■ **Dataset items**
+---+

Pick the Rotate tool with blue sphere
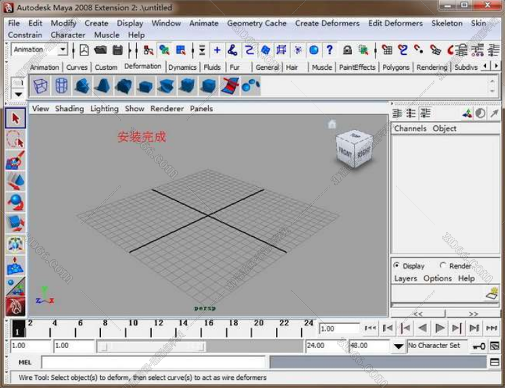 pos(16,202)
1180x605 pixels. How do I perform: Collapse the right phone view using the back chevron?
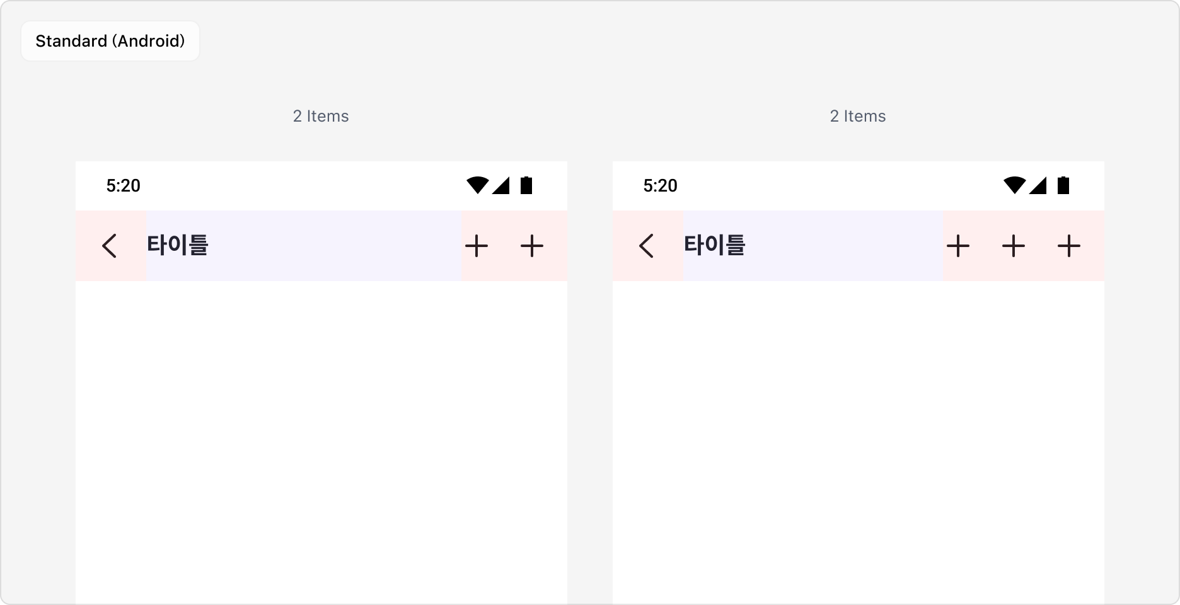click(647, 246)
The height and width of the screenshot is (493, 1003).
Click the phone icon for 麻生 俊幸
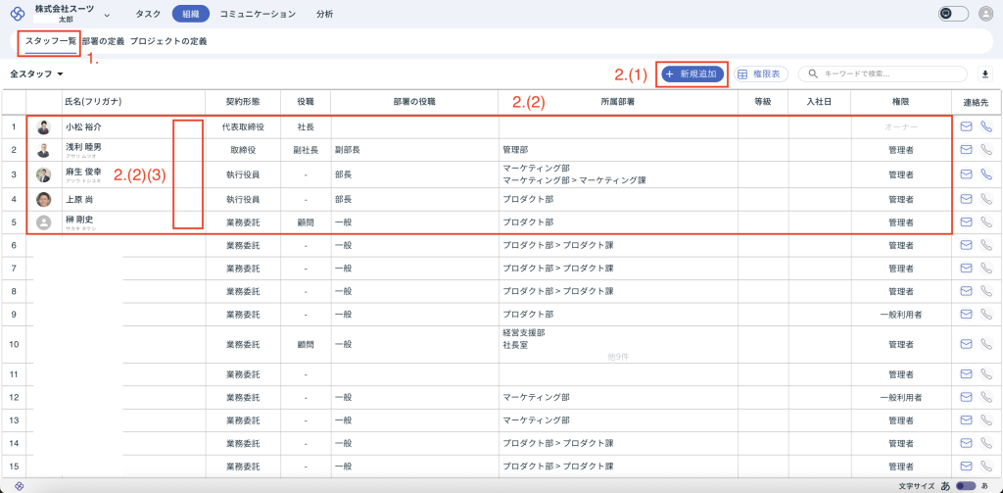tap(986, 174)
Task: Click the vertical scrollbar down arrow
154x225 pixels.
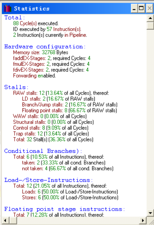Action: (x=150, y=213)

+---+

■ **Task item**
Nothing but an exact repeat of the records, pictures excluded, belongs in the answer.

■ **Answer to this problem**
Pick the Rotate tool with blue sphere
 pos(16,202)
1180x605 pixels. How do I perform: Collapse the right phone view using the back chevron?
click(647, 246)
The height and width of the screenshot is (493, 1003).
Click the phone icon for 麻生 俊幸
tap(986, 174)
Task: Click the vertical scrollbar down arrow
154x225 pixels.
Action: (x=150, y=213)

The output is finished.